Notwithstanding the novelty of our results, we should interpret the limitations of our study. In this study, SV/PP was used to assess TAC. This method was based on a three-element Windkessel model14,15,16, 26, 29. In the three-element Windkessel model, it assumed that the heart follows Poiseuille’s Law and the ratio of pressure to volume in the chamber was constant14. When the structural changes existed in some disease states, this presumption might not be valid. However, the addition of more elements evoked the increase in variance, but could not improve the accuracy. In addition, the calculation of SV/PP was used peripheral PP instead of central PP to estimate the TAC15. In patients with no or minor amplification of pulse pressure from aorta to periphery, this approximation could be accurate; nevertheless, for patients with subjects exhibiting physiological pulse wave amplification, it might underestimate the TAC. To improve the sensitivity and specificity of TAC estimation, the definition of TAC should have a consensus. Moreover, Heitmar et al.14 suggested that some additional parameters, such as arterial pulse pressure waveform, be added to analyze the TAC.
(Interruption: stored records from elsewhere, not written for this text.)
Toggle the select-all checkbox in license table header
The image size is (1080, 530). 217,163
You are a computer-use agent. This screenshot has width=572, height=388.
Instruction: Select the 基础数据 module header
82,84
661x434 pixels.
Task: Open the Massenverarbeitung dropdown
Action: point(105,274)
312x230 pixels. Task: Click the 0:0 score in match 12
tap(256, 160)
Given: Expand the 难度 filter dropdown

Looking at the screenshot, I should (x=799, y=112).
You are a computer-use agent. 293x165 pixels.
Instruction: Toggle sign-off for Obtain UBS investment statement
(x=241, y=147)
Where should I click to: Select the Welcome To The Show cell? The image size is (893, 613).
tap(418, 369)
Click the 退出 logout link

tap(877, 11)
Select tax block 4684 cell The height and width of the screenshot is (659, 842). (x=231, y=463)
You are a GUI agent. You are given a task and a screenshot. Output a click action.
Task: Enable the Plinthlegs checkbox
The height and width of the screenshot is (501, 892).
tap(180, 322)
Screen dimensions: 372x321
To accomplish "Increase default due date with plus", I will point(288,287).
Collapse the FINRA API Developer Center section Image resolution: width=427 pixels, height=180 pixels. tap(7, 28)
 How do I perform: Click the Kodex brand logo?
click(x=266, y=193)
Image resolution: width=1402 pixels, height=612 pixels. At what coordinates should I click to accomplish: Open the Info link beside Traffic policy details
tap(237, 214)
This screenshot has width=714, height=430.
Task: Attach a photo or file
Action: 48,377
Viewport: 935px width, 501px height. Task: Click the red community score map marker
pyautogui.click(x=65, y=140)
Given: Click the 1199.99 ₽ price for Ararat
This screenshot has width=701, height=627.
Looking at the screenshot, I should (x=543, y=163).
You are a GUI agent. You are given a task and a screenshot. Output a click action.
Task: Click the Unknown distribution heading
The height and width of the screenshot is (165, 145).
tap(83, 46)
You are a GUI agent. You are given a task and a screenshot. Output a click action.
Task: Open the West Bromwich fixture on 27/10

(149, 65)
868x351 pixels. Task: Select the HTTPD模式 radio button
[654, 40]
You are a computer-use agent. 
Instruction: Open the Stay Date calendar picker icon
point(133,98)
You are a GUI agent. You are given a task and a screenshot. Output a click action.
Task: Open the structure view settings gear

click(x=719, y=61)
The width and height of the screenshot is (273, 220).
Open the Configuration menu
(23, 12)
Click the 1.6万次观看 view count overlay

In addition, this study was a cross-sectional study. Considering the cross-sectional nature of the present study, we could not deduce the existence of any causal link between beat-to-beat BPV and TAC. In other words, increased beat-to-beat BPV might evoke the reduction of the TAC or versa. Larger longitudinal studies were needed to evaluate the prognostic implications of beat-to-beat BPV on TAC in a hypertensive population. Furthermore, the sample size of the current study was relatively small. The relatively small sample size might have some influences on the results. Lastly, the age range of the hypertensive population and normal population was relatively large, and it might also affect the accuracy of the results.

Conclusion

In the present study, we studied the influence of beat-to-beat BP parameters on the vascular elasticity in hypertensive population. Our results showed that the beat-to-beat BPV, especially the beat-to-beat SBPV, was an independent determinant of vascular elasticity. As the reduced vascular elasticity respected the alterations of structural and functional vascular properties, the beat-to-beat BPV might have an impact on structural and functional vascular properties in hypertensive population.